● **WHAT IS REQUIRED**
In the records below, find the line containing "Share Alyssa Mercante's post", then copy that line and all lines after it, exactly, omitting every picture.

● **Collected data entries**

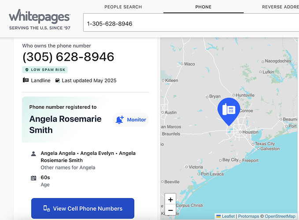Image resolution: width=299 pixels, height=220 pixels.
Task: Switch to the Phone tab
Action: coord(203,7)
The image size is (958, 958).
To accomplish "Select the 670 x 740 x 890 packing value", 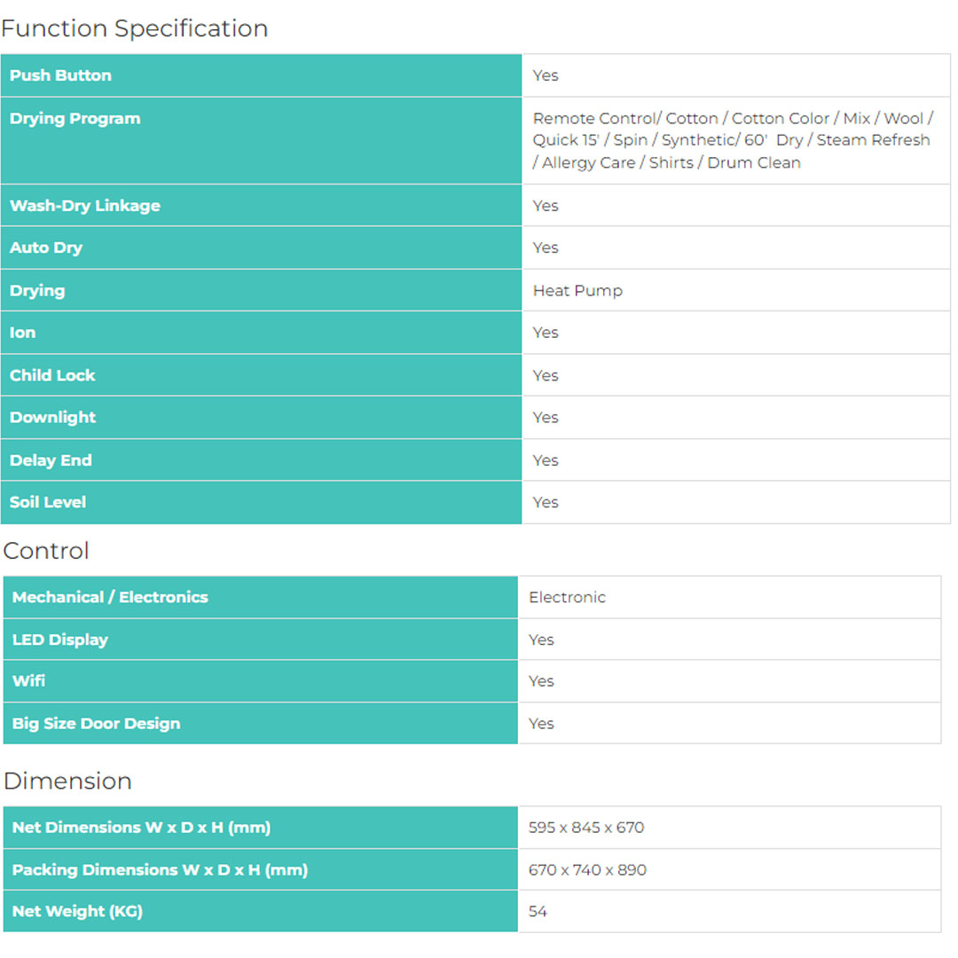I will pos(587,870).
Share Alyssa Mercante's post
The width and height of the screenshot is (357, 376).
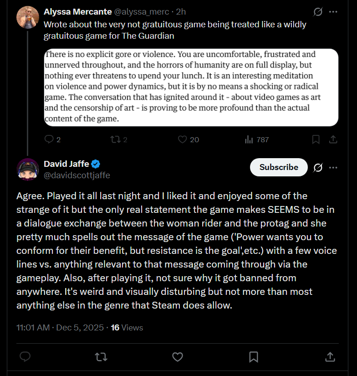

● **RESPONSE FOR THIS EXERCISE**
Share Alyssa Mercante's post
The width and height of the screenshot is (357, 376).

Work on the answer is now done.